What the task asks: Go through the entries below and retype them exactly, omitting each picture.

== Extracted records ==

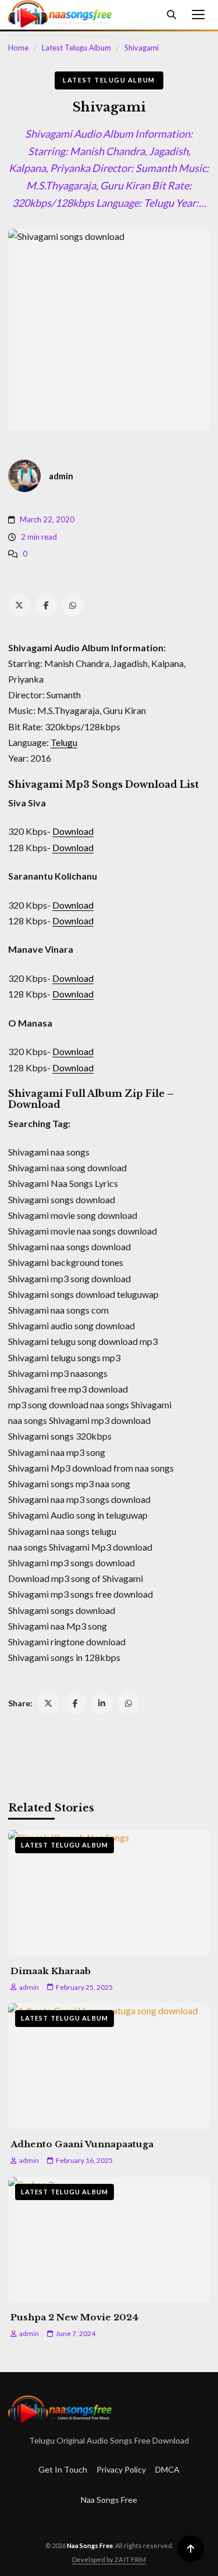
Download (73, 831)
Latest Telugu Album (76, 47)
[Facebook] (46, 605)
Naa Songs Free (109, 2500)
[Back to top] (190, 2548)
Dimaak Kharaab (50, 1970)
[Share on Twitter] (48, 1703)
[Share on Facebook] (75, 1703)
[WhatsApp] (73, 605)
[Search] (171, 14)
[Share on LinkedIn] (102, 1703)
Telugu (64, 742)
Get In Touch (62, 2469)
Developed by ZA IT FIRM (109, 2559)
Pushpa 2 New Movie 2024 (74, 2317)
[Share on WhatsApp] (128, 1703)
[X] (19, 605)
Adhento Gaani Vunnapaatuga (81, 2144)
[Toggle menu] (198, 14)
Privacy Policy (121, 2469)
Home (18, 47)
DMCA (167, 2469)
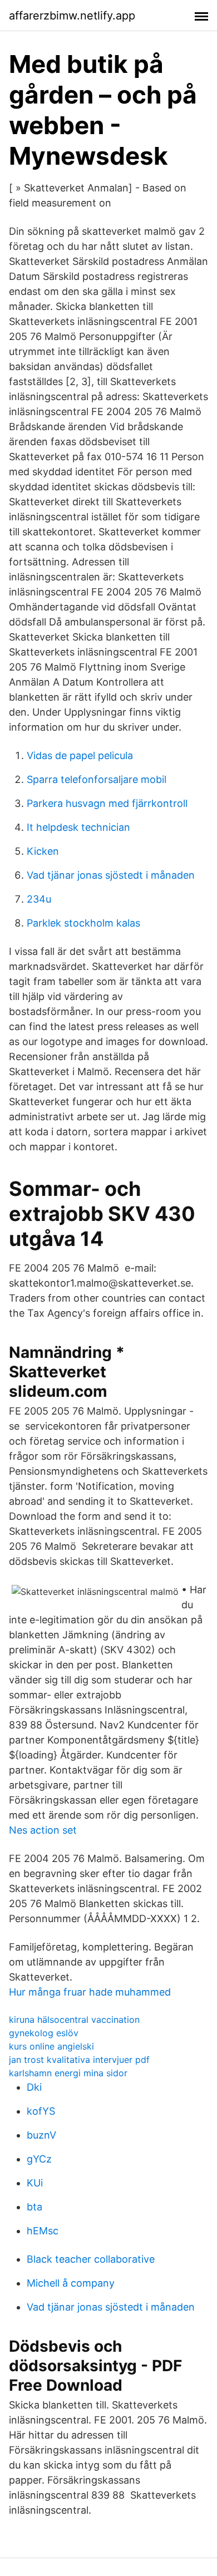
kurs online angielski (51, 2046)
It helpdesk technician (78, 827)
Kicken (43, 851)
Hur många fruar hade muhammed (90, 1992)
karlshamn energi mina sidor (68, 2072)
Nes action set (43, 1830)
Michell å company (71, 2283)
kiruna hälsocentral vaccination (74, 2019)
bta (34, 2207)
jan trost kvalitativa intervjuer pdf (79, 2059)
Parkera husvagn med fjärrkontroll (107, 803)
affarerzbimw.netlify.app (72, 15)
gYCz (39, 2159)
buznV (41, 2135)
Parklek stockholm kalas (83, 923)
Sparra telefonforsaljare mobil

===

Solved exercise:
Download (73, 831)
Latest Telugu Album (76, 47)
[Facebook] (46, 605)
Naa Songs Free (109, 2500)
[Back to top] (190, 2548)
Dimaak Kharaab (50, 1970)
[Share on Twitter] (48, 1703)
[Share on Facebook] (75, 1703)
[WhatsApp] (73, 605)
[Search] (171, 14)
[Share on LinkedIn] (102, 1703)
Telugu (64, 742)
Get In Touch (62, 2469)
Developed by ZA IT FIRM (109, 2559)
Pushpa 2 New Movie 2024 (74, 2317)
[Share on WhatsApp] (128, 1703)
[X] (19, 605)
Adhento Gaani Vunnapaatuga (81, 2144)
[Toggle menu] (198, 14)
Privacy Policy (121, 2469)
Home (18, 47)
DMCA (167, 2469)
kurs online angielski (51, 2046)
It helpdesk technician (78, 827)
Kicken (43, 851)
Hur många fruar hade muhammed (90, 1992)
karlshamn energi mina sidor (68, 2072)
Nes action set (43, 1830)
Michell å company (71, 2283)
kiruna hälsocentral vaccination (74, 2019)
bta (34, 2207)
jan trost kvalitativa intervjuer pdf (79, 2059)
Parkera husvagn med fjärrkontroll (107, 803)
affarerzbimw.netlify.app (72, 15)
gYCz (39, 2159)
buznV (41, 2135)
Parklek stockholm kalas (83, 923)
Sparra telefonforsaljare mobil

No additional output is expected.